▶ Supplied data
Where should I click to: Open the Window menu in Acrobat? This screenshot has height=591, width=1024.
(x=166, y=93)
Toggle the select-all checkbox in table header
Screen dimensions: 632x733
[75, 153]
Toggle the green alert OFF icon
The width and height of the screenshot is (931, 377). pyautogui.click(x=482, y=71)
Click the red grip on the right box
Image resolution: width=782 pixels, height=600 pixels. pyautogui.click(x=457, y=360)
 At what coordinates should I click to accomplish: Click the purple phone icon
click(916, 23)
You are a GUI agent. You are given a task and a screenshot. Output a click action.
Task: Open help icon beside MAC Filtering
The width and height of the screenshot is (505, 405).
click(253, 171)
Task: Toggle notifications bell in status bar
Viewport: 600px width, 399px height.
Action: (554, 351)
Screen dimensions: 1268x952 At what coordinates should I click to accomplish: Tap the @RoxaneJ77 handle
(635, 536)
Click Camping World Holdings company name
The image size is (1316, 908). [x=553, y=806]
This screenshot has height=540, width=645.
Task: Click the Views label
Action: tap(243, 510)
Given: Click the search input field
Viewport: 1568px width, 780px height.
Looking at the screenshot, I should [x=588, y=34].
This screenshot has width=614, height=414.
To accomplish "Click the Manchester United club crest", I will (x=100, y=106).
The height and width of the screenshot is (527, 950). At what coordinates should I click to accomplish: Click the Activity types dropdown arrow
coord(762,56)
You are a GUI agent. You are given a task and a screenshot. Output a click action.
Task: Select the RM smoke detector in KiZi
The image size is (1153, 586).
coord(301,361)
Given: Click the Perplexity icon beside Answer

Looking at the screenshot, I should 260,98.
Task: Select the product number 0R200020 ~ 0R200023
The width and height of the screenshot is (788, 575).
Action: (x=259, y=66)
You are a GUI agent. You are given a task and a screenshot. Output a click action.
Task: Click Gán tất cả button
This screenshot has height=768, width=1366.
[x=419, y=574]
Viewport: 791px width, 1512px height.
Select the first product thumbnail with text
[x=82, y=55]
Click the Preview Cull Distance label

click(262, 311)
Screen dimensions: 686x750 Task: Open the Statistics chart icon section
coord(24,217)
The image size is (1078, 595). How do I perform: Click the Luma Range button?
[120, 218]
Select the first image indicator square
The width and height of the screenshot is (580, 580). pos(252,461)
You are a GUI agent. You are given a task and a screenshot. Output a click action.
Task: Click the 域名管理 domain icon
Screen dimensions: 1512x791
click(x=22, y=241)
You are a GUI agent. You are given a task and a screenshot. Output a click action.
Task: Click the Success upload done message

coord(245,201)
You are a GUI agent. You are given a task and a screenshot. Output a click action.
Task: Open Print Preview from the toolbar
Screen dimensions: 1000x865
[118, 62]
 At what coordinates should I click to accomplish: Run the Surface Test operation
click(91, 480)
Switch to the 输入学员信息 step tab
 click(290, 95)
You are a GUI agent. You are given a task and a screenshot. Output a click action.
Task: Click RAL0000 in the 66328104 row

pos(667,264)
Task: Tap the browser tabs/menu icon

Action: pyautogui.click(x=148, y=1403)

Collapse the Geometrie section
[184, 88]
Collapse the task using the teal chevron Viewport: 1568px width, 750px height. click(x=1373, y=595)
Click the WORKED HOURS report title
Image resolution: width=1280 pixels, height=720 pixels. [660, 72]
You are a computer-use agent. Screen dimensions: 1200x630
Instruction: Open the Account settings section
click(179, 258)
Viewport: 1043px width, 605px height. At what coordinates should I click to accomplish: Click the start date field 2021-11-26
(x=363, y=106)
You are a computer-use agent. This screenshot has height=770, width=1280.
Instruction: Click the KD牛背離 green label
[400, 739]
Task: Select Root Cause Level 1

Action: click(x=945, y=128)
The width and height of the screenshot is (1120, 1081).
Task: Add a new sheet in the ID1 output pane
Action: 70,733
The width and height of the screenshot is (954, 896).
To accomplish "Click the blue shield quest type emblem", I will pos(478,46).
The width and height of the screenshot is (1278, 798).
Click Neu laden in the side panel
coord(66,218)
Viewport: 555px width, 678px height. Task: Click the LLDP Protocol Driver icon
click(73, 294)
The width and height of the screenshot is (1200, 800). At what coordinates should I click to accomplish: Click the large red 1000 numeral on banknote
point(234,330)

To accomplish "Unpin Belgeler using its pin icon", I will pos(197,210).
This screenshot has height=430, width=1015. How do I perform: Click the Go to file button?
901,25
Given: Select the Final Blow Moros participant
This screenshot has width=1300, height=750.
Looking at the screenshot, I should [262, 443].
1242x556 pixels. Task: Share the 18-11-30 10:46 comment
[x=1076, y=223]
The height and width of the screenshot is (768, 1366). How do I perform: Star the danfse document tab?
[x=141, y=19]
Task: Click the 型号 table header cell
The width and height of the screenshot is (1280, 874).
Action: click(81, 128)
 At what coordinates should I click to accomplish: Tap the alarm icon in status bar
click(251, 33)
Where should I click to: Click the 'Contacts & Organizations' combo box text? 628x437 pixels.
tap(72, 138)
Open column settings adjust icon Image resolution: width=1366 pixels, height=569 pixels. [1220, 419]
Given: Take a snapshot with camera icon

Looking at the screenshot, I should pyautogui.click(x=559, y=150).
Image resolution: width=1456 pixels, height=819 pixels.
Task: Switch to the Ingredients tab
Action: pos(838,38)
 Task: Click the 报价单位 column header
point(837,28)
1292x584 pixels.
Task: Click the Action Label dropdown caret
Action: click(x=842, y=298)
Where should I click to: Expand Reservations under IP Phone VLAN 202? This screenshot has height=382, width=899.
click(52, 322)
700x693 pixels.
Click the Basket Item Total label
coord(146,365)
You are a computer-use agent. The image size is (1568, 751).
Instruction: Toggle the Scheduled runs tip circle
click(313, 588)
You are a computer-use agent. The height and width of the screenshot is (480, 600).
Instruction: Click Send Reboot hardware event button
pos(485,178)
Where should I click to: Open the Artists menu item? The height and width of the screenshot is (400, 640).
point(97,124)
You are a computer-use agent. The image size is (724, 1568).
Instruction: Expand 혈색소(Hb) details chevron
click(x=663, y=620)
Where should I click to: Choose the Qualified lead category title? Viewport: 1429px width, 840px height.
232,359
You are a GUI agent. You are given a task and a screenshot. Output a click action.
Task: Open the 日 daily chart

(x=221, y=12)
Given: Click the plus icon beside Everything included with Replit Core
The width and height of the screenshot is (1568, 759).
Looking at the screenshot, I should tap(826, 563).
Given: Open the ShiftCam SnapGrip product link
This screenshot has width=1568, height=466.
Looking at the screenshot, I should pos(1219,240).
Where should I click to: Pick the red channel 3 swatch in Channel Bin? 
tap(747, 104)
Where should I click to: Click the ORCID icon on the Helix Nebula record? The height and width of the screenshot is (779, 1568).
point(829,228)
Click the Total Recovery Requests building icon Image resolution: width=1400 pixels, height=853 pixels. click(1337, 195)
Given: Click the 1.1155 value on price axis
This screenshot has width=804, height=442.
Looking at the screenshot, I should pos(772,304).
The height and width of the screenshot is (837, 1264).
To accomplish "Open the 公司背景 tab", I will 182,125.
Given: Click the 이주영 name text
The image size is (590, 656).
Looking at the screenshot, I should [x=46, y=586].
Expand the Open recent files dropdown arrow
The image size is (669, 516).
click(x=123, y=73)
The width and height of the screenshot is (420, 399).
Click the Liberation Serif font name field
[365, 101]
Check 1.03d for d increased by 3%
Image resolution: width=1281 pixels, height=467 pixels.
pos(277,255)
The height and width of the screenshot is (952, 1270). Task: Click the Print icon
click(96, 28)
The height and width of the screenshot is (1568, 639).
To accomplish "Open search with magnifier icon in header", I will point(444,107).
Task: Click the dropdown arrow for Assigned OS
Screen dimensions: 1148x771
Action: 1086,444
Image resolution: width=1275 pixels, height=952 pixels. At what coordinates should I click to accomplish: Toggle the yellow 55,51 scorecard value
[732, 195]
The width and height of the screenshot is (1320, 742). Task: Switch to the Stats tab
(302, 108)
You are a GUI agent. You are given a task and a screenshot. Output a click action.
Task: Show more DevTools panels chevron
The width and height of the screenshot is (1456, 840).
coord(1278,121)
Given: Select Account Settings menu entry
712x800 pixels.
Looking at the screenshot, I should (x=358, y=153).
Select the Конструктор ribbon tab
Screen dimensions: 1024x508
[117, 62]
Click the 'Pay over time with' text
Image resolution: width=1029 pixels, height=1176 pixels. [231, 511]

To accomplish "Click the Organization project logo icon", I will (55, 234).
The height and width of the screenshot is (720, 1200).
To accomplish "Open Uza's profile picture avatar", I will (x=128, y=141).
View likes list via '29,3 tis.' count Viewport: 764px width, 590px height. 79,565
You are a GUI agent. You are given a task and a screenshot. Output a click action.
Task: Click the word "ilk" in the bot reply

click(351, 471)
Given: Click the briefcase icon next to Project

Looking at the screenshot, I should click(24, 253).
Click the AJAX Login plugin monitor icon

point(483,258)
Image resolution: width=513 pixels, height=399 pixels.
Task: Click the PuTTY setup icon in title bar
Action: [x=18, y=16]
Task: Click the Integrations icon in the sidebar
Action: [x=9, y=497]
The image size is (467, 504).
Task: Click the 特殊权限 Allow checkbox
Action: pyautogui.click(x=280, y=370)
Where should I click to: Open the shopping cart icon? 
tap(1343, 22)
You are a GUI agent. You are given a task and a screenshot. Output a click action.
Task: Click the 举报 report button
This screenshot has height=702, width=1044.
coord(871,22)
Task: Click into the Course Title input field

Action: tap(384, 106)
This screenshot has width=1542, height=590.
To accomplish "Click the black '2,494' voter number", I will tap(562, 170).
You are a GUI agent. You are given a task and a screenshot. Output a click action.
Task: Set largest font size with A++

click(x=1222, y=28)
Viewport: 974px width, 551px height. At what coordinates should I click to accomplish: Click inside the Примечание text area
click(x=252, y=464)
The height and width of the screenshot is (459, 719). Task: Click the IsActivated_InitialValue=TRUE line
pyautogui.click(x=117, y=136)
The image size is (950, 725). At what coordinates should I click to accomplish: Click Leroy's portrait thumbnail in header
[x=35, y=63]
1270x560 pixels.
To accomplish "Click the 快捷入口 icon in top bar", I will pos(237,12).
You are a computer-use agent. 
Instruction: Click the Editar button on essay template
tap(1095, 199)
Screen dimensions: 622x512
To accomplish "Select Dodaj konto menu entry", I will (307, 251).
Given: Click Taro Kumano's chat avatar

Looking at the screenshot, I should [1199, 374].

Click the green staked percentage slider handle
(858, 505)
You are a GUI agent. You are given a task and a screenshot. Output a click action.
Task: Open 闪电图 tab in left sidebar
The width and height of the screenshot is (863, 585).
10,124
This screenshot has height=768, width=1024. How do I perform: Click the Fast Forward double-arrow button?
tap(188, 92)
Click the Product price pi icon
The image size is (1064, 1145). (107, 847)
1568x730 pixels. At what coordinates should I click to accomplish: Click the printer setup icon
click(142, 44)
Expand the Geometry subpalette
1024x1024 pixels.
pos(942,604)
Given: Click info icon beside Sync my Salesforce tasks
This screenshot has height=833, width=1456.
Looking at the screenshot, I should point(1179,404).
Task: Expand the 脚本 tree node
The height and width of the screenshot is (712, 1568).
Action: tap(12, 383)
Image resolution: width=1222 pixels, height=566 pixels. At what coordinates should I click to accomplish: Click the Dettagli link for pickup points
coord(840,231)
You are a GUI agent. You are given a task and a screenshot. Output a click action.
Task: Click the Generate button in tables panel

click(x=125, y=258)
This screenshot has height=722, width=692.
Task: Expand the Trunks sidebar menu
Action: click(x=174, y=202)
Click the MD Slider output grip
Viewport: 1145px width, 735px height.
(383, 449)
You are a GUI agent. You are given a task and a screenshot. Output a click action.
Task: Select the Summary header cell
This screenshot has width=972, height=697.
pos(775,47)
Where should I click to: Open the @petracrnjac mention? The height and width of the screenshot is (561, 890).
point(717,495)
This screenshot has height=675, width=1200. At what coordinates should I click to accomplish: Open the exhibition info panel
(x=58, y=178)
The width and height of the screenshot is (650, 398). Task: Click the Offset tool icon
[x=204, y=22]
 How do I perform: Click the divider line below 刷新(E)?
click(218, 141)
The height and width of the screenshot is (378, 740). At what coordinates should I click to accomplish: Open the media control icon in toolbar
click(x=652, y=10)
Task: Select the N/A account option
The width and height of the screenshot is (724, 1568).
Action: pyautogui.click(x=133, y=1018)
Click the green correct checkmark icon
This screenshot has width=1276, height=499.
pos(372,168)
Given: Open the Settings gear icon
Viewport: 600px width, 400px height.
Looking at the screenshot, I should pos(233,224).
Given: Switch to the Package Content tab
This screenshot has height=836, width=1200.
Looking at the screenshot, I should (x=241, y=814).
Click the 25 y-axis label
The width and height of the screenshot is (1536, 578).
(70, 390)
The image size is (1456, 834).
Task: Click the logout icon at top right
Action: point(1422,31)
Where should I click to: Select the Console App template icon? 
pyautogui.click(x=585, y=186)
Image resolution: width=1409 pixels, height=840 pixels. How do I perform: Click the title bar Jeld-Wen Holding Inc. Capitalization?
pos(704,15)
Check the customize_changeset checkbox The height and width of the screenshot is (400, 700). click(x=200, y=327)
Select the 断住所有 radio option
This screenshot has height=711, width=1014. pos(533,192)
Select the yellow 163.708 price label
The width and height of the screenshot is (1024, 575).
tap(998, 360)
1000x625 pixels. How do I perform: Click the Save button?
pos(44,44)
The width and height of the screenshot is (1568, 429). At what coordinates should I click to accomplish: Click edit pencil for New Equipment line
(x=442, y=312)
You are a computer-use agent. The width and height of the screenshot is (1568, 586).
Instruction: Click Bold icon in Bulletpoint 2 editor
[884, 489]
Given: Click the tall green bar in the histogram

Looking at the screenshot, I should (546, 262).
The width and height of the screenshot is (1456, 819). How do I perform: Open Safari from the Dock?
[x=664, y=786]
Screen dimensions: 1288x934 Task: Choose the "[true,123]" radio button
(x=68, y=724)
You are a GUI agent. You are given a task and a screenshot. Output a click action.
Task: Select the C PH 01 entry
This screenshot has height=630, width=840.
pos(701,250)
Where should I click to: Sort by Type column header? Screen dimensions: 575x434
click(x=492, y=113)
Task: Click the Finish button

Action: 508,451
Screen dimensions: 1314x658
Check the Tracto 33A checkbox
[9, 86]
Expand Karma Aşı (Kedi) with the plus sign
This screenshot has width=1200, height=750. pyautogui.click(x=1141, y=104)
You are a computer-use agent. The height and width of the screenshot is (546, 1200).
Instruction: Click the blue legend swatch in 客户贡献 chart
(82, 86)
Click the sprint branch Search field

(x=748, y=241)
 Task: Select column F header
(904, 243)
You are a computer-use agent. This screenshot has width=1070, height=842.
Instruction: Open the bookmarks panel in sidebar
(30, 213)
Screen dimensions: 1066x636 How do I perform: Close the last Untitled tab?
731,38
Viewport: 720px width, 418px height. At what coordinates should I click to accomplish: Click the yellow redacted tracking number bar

▶ Task prompt
In the records above, find the lines containing "cell" and copy them.

▶ Reply
Task: Click the 型号 table header cell
Task: Select the Summary header cell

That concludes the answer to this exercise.